++++ BEREITGESTELLTER TEXT

Die Deutsche Presse-Agentur (dpa) konnte das Gebäude mit dem vermeintlichen Graffiti an der Wand lokalisieren: Das Haus steht in München an der Ecke Pfälzer-Wald-Straße/Trifelsstraße im Stadtteil Giesing. Das bestätigt ein Abgleich mit Google Street View. Auf einer Aufnahme vom März 2022 ist an dieser Wand kein Graffiti zu sehen.

In der Pfälzer-Wald-Straße und der Trifelsstraße gibt es keine ukrainische Landesvertretung. In München gibt es zwar ein ukrainisches Generalkonsulat - doch das befindet sich mehrere Kilometer entfernt in der Riedenburger Straße.

Aktuelle Aufnahme beweist: Kein Graffiti an der Hauswand

Das Interview des US-Moderators Carlson mit Wladimir Putin ist erst in der vergangenen Woche veröffentlicht worden. Der QR-Code im Bild führt zu diesem Interview. Es ist auf den 8. Februar 2024 datiert. Das vermeintliche Graffiti mit dem QR-Code kann also erst danach entstanden sein. Ist also, anders als auf Google Street View, aktuell ein Graffiti an der Hauswand in München zu sehen?

Zwei dpa-Reporter haben sich am 12. Februar 2024 vor Ort umgeschaut: Das angebliche Graffiti an der Hauswand existiert nicht. Die Reporter haben ein Foto vom aktuellen Zustand der Hauswand gemacht.

Vor Ort ließen sich auch keine Hinweise auf eine kürzliche Reinigung oder einen neuen Anstrich der Fassade feststellen. So war an der Position, an der sich das Graffiti vermeintlich befindet, noch witterungsbedingter Dreck in den Fugen erkennbar. Wäre die Wand in den vergangenen Tagen gereinigt worden, wäre auch der Dreck entfernt worden.

Erfundene Malerei soll offenbar für Interview werben

Das Tucker-Carlson-Graffiti ist also erfunden, das Bild wurde entsprechend manipuliert. Offenbar soll mit der Graffiti-Manipulation und dem QR-Code weitere Aufmerksamkeit auf das umstrittene Interview gelenkt werden. Der Kreml hat sich zufrieden über das Gespräch und das Echo in der Presse geäußert. Politische Beobachter hatten erwartet, dass Russland das Interview für Propagandazwecke nutzen würde.

++++++++
++++ DATENTEIL

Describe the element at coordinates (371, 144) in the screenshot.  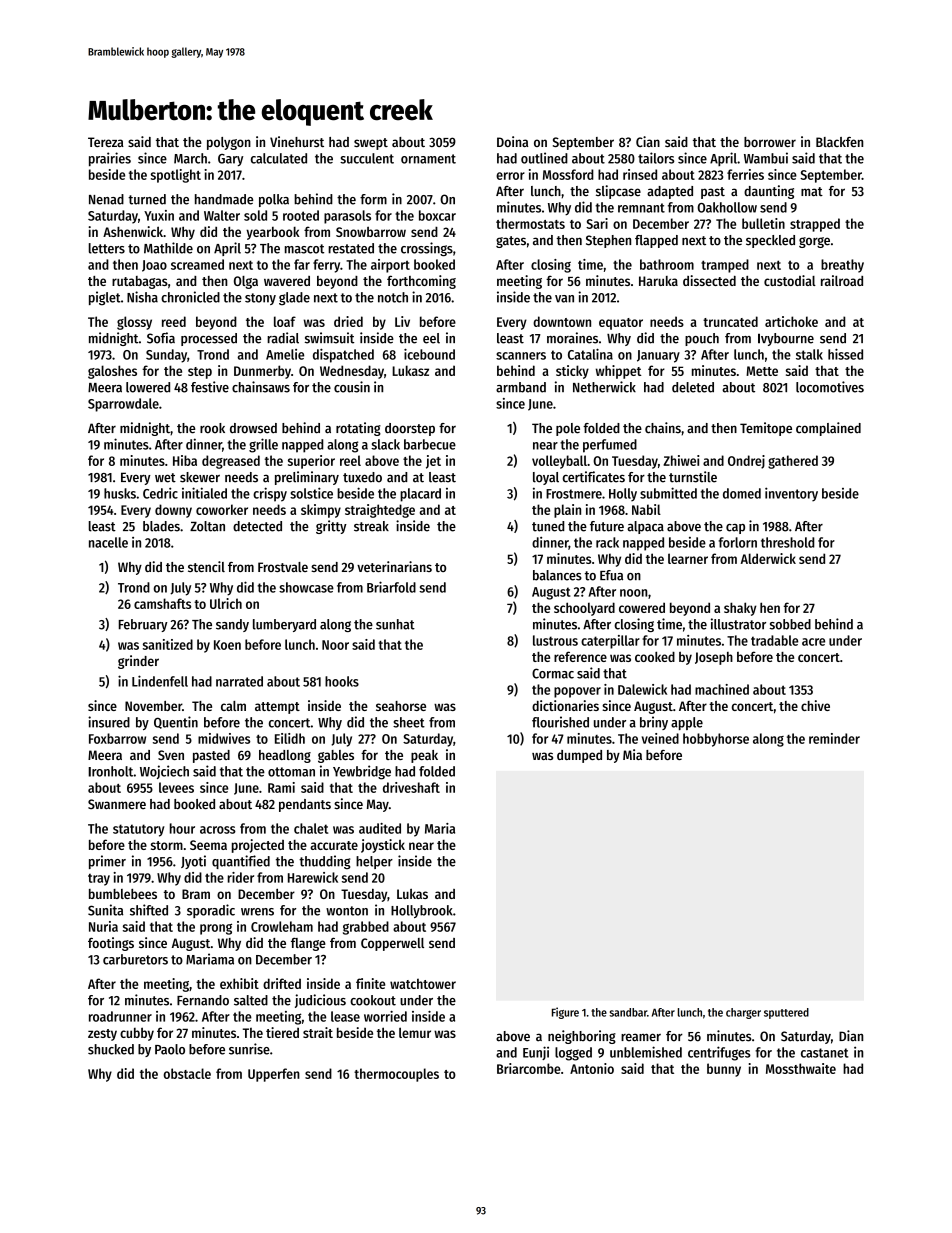
I see `swept` at that location.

++++++++

◆ **AUFGABENSTELLUNG 1**: Prüfen Sie anhand des Textes über das angebliche Graffiti in München, ob die folgenden Aussagen zutreffen: (a) Das ukrainische Generalkonsulat in München liegt in der Riedenburger Straße. (b) Die dpa-Reporter stellten vor Ort Spuren eines neuen Anstrichs der Fassade fest. (c) Auf einer Aufnahme vom März 2022 ist an der Wand ein Graffiti zu sehen. Beantworten Sie jede Aussage mit Ja oder Nein und belegen Sie sie mit einem wörtlichen Zitat aus dem Text.
◆ **AUFGABENSTELLUNG 2**: Schreiben Sie im Text über das angebliche Graffiti den Abschnitt von „Die Deutsche Presse-Agentur“ bis „Graffiti zu sehen.“ neu und ersetzen Sie dabei „Giesing“ durch „Haidhausen“.

◆ **ERGEBNIS 1**:
(a) Ja: „In München gibt es zwar ein ukrainisches Generalkonsulat - doch das befindet sich mehrere Kilometer entfernt in der Riedenburger Straße.“
(b) Nein: „Vor Ort ließen sich auch keine Hinweise auf eine kürzliche Reinigung oder einen neuen Anstrich der Fassade feststellen.“
(c) Nein: „Auf einer Aufnahme vom März 2022 ist an dieser Wand kein Graffiti zu sehen.“

◆ **ERGEBNIS 2**:
Die Deutsche Presse-Agentur (dpa) konnte das Gebäude mit dem vermeintlichen Graffiti an der Wand lokalisieren: Das Haus steht in München an der Ecke Pfälzer-Wald-Straße/Trifelsstraße im Stadtteil Haidhausen. Das bestätigt ein Abgleich mit Google Street View. Auf einer Aufnahme vom März 2022 ist an dieser Wand kein Graffiti zu sehen.